There’s nothing like interacting with parents to realize what is shaping the next generation. I used to teach creative writing and English literature to ninth graders, and when the time came for them to choose their O Level subjects, there they were: the inevitable parents of bright children who just couldn’t see why their daughters needed to continue reading English. What use will it be? they would ask, genuinely puzzled. How will reading ‘storybooks’ equate to a dependable career? How is literature or history anything more than a lark, a pleasant little traipse through the academic garden before ending up at the ponderous gate of science and mathematics? For years people would ask if my literature degree meant I read ‘storybooks’ – I keep putting that in inverted commas because I cannot seriously equate an epic work of art to a ‘storybook’; the former is life-changing and magnificent and the latter is Tales from the Faraway Tree. No, I didn’t read storybooks. I didn’t spend a very long time writing papers and exams on Matilda, I spent it trying to understand life through the lens of art and beauty. For many well-meaning but limited parents, this basically means I was killing time before I got married.

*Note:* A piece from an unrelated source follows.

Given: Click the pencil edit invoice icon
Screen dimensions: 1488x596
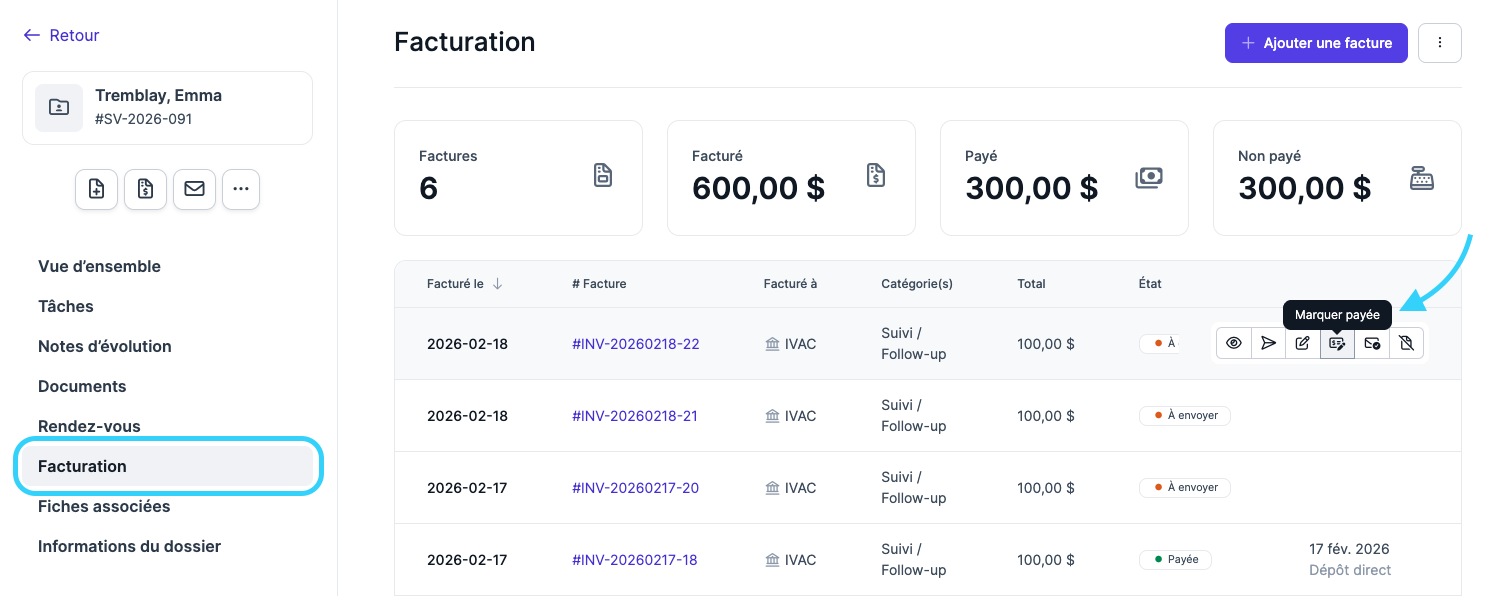Looking at the screenshot, I should (1302, 343).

In Pakistan at least, it is a constant struggle to have the arts taken seriously. When I say arts I mean a broad spectrum of disciplines and include subjects like history and literature, photography, theatre, music etcetera. Architecture is still taken more seriously because it involves maths and one can make a perfectly respectable living from it. But what we desperately need as a nation is more art. There are more lawyers than we could ever need and I’m pretty sure there are really too many accountants and telecom engineers floating about. We all know someone—or are that person— who could have been a wonderful design artist or absolutely brilliant actor but ended up becoming an engineer or a doctor with that mendacious assurance that one can always do ‘these things’ on the side. We all know how many times that happens, and so our pool of creative energy dwindles, and is considered to be a frivolous and foolish thing to pursue.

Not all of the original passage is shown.